備えあれば憂いなし(2)
こんにちは、創業支援相談員の加山晴猛です。
ここ数日はめっきりと涼しくなり、日中もずいぶん過ごしやすくなりました。このような季節の変わり目は夏の疲れが出て体調を崩しやすくなりますので、体調管理にはくれぐれもご注意ください。
さて、前回のブログではリスクマネジメントの基本的な手法をご紹介しました。また、企業における危機管理手法として、BCP(Business Continuity Plan:緊急時企業存続計画又は事業継続計画)という方法があることをご紹介しました。
今回は、企業の危機管理手法であるBCPについてもう少し詳しくご紹介します。
企業が直面している経営課題には、受注確保や事業継承などの平時の企業存続のための様々な活動に関する課題があることはもちろんですが、最近の地震や水害、新型インフルエンザ流行などの報道もあるように、自然災害のような不測事態に遭遇した場合の企業存続も重要な課題のひとつです。このような、緊急事態への備えとしてBCPがあります。
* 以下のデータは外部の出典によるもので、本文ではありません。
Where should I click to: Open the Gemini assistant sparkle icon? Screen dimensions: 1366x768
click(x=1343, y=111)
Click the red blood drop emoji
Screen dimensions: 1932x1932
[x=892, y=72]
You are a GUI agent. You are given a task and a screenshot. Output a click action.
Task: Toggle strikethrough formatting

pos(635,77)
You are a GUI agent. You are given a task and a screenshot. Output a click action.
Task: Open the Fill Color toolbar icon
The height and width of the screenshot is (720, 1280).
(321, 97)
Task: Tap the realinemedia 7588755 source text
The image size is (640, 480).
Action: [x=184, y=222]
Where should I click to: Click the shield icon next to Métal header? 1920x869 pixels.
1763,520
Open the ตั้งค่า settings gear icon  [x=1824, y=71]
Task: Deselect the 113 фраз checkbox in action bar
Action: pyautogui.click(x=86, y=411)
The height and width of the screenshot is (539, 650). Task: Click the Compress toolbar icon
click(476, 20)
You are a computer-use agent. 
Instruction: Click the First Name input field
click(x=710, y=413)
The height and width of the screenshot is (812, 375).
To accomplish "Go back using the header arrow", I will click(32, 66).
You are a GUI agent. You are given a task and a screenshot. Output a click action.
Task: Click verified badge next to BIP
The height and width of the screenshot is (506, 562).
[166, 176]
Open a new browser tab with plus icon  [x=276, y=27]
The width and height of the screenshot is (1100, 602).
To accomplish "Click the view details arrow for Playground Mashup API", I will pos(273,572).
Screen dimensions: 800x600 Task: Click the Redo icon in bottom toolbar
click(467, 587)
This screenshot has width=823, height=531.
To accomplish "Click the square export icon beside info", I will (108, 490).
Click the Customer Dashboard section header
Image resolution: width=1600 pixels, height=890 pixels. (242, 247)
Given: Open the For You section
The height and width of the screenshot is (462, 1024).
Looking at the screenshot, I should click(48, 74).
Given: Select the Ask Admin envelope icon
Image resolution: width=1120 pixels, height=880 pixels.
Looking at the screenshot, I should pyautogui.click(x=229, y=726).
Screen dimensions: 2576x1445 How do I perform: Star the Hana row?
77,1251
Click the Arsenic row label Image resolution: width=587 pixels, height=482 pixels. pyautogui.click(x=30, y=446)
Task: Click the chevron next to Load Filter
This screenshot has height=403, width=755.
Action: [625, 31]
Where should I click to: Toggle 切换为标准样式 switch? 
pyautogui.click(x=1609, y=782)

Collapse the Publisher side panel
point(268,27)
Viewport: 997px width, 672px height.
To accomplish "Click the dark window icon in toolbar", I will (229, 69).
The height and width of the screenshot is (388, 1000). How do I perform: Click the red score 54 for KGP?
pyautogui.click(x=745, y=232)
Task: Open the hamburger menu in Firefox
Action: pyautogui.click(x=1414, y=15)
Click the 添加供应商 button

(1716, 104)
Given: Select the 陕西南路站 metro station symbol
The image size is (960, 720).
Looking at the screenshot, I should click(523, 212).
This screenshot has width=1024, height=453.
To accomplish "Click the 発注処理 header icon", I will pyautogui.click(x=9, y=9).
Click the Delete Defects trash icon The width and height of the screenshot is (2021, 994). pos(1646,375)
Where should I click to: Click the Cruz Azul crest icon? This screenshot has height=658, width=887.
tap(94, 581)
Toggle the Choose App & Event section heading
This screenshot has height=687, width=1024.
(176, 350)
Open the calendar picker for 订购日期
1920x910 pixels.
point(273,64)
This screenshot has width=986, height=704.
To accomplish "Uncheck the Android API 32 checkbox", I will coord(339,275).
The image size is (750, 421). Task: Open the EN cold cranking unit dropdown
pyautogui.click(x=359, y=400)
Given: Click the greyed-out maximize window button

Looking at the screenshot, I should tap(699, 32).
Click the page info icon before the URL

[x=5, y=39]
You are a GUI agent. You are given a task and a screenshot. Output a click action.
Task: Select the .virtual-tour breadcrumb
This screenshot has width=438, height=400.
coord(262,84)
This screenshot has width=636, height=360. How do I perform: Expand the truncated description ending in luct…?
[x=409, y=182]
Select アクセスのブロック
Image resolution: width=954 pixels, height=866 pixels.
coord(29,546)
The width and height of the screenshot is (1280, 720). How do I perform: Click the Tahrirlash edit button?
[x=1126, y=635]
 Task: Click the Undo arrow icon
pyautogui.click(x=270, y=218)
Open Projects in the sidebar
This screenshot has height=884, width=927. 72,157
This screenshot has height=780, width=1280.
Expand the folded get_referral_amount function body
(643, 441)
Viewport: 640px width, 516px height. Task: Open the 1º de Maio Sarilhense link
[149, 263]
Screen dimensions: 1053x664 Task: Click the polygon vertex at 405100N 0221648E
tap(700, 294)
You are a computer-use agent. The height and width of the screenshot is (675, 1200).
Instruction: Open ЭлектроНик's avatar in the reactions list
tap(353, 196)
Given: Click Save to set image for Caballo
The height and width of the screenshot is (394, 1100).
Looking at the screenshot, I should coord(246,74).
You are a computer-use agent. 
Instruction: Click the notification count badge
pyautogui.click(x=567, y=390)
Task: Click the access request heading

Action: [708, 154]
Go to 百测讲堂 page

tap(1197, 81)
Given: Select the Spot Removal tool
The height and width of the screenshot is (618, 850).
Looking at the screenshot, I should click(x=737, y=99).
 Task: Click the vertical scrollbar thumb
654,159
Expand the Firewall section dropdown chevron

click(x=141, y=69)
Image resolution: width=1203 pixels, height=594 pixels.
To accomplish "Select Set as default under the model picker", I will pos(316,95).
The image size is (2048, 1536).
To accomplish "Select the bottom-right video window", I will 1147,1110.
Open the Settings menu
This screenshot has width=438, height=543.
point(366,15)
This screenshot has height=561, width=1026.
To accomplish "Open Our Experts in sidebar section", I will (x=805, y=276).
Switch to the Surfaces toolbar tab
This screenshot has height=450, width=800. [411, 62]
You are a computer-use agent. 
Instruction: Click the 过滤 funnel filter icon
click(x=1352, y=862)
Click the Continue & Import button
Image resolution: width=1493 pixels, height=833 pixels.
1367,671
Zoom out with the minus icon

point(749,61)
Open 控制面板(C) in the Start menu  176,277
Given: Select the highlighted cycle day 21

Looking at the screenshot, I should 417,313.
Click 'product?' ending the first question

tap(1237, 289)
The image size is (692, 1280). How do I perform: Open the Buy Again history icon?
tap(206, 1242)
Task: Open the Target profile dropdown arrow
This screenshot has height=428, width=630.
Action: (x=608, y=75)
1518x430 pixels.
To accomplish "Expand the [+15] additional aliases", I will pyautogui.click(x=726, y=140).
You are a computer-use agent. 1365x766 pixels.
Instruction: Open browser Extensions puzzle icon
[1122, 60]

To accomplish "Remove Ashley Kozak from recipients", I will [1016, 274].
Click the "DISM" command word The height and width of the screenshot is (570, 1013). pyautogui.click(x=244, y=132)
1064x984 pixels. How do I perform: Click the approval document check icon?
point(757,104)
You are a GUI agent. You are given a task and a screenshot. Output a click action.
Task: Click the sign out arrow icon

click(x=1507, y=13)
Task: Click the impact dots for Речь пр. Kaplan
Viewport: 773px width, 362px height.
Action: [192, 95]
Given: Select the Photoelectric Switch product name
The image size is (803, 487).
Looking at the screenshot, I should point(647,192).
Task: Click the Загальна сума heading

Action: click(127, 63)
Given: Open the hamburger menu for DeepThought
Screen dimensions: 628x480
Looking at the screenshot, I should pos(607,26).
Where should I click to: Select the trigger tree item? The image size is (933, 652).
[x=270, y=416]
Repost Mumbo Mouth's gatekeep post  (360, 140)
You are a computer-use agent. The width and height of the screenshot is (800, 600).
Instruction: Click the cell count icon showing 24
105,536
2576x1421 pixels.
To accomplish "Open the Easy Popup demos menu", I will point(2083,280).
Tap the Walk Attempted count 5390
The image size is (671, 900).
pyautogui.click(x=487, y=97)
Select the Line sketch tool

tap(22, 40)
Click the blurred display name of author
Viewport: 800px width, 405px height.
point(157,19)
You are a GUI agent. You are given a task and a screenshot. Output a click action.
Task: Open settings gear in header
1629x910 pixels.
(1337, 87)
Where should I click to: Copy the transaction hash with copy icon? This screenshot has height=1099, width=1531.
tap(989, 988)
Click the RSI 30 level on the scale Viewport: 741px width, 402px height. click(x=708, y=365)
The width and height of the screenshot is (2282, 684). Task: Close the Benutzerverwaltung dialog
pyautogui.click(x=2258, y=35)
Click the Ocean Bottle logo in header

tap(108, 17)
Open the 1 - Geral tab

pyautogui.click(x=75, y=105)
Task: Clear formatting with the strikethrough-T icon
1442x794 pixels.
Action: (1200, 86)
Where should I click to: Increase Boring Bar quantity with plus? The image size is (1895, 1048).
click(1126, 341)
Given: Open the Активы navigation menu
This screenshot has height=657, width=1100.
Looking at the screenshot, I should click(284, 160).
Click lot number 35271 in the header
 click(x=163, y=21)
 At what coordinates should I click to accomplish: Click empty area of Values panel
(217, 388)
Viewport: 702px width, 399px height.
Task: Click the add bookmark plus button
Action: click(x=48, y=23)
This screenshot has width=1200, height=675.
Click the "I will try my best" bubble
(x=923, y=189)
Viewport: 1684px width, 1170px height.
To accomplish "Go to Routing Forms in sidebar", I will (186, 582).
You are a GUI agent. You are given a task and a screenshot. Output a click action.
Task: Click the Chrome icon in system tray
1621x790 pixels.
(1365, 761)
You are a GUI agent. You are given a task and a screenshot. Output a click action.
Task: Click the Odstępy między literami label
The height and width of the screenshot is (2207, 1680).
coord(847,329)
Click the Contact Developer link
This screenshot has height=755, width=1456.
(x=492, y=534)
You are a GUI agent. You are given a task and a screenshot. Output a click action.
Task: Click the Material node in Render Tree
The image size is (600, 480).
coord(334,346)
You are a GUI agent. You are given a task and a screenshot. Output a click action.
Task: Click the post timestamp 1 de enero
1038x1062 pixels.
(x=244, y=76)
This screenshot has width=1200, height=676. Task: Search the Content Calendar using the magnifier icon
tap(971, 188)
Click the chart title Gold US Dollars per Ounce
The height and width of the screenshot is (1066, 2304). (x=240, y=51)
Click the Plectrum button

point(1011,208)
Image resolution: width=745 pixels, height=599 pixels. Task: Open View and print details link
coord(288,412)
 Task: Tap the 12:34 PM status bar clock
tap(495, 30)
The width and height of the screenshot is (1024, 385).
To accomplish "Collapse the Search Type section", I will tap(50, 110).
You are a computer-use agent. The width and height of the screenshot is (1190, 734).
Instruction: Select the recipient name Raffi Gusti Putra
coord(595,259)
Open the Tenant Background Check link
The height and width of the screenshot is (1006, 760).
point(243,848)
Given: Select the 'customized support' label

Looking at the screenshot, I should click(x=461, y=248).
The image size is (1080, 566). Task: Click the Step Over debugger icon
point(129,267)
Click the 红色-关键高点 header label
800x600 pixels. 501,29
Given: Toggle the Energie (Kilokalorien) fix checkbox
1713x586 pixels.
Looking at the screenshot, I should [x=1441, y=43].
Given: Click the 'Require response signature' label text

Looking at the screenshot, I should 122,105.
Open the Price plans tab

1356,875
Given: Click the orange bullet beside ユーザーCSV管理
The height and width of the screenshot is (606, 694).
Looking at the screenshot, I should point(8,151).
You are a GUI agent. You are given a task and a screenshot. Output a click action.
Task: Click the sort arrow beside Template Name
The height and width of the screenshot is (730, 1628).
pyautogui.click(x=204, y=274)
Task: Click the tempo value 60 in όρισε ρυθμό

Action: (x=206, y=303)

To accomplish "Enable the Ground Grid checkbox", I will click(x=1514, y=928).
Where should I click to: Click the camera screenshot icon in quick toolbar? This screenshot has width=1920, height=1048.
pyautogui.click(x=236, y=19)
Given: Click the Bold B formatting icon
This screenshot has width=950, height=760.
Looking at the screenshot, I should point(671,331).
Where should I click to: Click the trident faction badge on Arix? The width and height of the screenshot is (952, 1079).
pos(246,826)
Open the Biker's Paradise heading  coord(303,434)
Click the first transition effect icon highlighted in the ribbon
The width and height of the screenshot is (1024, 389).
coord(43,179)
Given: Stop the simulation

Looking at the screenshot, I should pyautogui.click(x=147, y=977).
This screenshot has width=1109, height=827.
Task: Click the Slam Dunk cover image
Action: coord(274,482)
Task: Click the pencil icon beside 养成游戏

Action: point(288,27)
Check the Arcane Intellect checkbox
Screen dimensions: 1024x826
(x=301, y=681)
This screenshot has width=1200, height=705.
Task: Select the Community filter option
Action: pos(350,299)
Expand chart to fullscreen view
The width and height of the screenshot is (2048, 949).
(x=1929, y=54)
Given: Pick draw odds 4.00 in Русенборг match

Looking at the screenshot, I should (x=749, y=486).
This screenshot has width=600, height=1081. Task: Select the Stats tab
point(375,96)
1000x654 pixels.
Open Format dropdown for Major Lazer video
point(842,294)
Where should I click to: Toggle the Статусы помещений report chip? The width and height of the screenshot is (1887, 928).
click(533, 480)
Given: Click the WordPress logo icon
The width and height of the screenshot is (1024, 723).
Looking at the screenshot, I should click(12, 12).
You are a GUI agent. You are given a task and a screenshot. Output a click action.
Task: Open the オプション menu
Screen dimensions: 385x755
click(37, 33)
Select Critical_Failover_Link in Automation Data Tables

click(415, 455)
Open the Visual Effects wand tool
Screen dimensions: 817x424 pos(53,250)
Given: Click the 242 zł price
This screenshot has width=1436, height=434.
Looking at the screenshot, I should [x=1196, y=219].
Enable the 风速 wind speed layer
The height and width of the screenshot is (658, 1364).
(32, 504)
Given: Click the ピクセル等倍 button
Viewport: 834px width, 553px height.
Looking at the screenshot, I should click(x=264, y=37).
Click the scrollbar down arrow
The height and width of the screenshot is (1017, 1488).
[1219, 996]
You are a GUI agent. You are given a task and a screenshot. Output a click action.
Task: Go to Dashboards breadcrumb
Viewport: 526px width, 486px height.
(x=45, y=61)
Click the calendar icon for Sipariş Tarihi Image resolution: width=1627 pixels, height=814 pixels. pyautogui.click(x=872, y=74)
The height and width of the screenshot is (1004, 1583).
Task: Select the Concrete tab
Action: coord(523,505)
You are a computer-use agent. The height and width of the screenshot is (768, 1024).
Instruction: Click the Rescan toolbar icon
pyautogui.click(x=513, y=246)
BCPとは、「企業が自然災害、大火災、テロ攻撃などの緊急事態に遭遇した場合において、事業資産の損害を最小限にとどめつつ、中核となる事業の継続あるいは早期復旧を可能にするために、平時に行うべき活動や緊急時における事業継続のための方法、手段などを取り決めておく計画」のことです。つまり、BCPは、緊急時に限られた経営資源で会社が生き抜いていくための計画であり、その前提は従業員の生命と会社の財産を守ることです。差し迫った危機として新型インフルエンザの流行が懸念される昨今、従業員の欠勤や商業活動の制限・停滞による事業活動能力の低下や売上高の減少に対して事前に準備しておくことが重要であり、そのための「備え」を検討することがBCPです。
例えば、日頃から新型インフルエンザについての正しい知識・情報の収集に努め、感染が疑われる従業員が出た場合の従業員の行動指針や運営計画(従業員に感染が疑われる症状が出たときの対処・報告手順、感染の拡大を防ぐための社内での対処法、欠勤による仕事の停滞を防ぐための日常的な仕事の進捗管理、運営体制の整備等)を策定し、従業員に周知徹底しておくことです。また、売上低下等による資金繰りの悪化に備えて、緊急時に投入できる自己資金(手持ち資金、支払われる保険金、処分可能な資産)を把握しておくことや、政府系金融機関による緊急時向けの融資制度を把握しておくことも重要です。
BCPを検討することは、企業戦略の見直しや調達先の選定、資金繰りの見直し、競争相手との差別化、取引先との連携強化などに役立ち、事業承継などの平時の経営課題の検討と共通する部分も多く、これらと合わせて検討することも有効です。
この機会に会社での危機管理体制の整備状況を確認・把握し、来るべき新型インフルエンザ流行や、いつ発生するか予測することができない自然災害等の緊急事態に向けたBCP策定に取り組んでみてはいかがでしょうか。